Presented by 72 countries and four international organizations, they cover issues such as the scientific revolution, the contribution of women to history and the main milestones of multilateralism, such as the writing of the Universal Declaration of Human Rights almost 80 years ago.
Heritage at risk
The record consists of documentary collections that include books, manuscripts, maps, photographs and sound or video recordings, which testify to the shared inheritance of humanity.
These elements are often extremely fragile and run the risk of deteriorating or exposure to disaster.
The collections are added by decision of the UNESCO Executive Board, after the evaluation of nominations for an Independent International Advisory Committee.
A human creation map
Guilherme Canela, director of the UNESCO Division for Digital Inclusion and Policies and Digital Transformation, stressed the importance of registration in an interview with UN news.
“If you want to understand the chemical composition of our planet, consult the periodic tables of elements,” he said.
“If you want to have a diversified map of what human beings have created in the equally varied fields of literature, history and international relations, science, music, religion, philosophy, languages, cinema and many others, then you resort to the memory of the world of the world of the world.”
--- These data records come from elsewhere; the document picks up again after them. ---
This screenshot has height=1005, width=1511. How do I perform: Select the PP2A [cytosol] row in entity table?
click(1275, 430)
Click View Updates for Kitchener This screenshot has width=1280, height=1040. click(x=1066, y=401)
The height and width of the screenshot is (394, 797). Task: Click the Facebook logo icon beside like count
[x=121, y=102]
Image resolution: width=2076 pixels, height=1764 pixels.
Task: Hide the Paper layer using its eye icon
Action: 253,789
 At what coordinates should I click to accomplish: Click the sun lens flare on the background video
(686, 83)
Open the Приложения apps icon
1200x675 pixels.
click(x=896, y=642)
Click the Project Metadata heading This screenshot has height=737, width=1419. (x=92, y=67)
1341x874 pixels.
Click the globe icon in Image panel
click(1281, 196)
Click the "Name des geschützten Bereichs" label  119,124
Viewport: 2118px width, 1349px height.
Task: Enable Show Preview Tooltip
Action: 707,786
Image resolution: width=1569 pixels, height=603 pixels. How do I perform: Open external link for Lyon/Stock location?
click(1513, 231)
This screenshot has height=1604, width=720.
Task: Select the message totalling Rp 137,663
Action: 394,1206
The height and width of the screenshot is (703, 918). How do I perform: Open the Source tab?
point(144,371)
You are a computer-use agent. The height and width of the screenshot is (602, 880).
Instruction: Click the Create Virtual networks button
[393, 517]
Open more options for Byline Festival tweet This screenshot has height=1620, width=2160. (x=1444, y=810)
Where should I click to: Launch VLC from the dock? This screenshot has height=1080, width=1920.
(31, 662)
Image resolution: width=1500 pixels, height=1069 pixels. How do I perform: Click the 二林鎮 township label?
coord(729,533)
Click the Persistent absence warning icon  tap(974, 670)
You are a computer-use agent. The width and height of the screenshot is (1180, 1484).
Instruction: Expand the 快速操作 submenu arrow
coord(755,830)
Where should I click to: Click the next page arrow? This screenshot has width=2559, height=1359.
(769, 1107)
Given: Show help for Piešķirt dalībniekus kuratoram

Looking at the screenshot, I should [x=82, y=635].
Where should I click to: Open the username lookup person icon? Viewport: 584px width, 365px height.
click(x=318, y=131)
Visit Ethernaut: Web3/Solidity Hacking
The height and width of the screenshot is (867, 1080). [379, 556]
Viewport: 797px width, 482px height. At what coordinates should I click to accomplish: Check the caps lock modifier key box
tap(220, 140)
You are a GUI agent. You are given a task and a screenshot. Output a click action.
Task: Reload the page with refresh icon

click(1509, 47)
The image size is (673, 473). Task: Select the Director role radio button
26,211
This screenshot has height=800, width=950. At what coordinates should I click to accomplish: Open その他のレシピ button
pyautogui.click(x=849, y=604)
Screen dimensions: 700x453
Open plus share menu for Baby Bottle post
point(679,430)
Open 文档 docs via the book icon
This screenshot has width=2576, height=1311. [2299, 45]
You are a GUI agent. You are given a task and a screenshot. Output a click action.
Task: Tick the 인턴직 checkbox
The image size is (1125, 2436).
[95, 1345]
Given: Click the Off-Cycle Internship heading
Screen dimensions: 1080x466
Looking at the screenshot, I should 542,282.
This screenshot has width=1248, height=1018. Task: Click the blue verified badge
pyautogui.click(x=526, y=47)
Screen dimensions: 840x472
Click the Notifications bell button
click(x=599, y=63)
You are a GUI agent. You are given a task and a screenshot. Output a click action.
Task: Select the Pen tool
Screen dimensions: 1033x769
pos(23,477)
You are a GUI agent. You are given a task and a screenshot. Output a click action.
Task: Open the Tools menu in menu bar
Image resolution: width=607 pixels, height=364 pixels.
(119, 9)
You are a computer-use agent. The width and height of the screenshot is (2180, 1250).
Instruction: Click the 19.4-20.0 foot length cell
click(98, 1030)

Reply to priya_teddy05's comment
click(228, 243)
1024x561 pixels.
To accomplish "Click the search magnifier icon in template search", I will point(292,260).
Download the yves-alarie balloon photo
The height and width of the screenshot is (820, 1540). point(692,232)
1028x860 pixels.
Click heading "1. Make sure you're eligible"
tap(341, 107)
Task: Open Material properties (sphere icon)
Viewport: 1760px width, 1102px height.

Itḫāf al-MAHBṻB documents the contributions of the Arab world to astronomy, planetary movement, celestial bodies and astrological analysis during the first millennium of our time.
Diversity of contributions
Among the freshly registered collections, 14 belong to the scientific documentary heritage, such as the Itḥāf al-mahbūb, presented by Egypt.
The manuscript documents the contributions of the Arab world to astronomy, planetary movement, celestial bodies and astrological analysis during the first millennium of the modern era.
Darwin’s archives were presented by the United Kingdom, while Germany provided the literary heritage of philosopher, poet and composer Friedrich Nietzsche, as well as radiographs of Wilhelm Conrad Roentgen, the first registered X -ray photographs.
Documents related to the memory of slavery have also been included, such as a slave census made by Portugal in their territories abroad in Angola, Cabo Verde and Mozambique between 1856 and 1875.
The 79 slave registration books provide detailed records of enslaved Africans and liberated persons, feeling the basis for the abolition of slavery in 1869.
UNESCO said that the archives on prominent women are still largely missing in the registry. In this sense, Indonesia and the Netherlands presented letters of Raden Along Kartini, a pioneer of girls’ education.
Several collections document key moments in international cooperation, including Geneva conventions and their protocols, international treaties that aim to limit the brutality of war. Get more information about Geneva conventions in Our explanatory On International Humanitarian Law.
The Universal Declaration of Human Rights, proclaimed by the UN General Assembly in December 1948, and the 1991 Windhoek Declaration of Namibia, a global reference for press freedom, have also been added.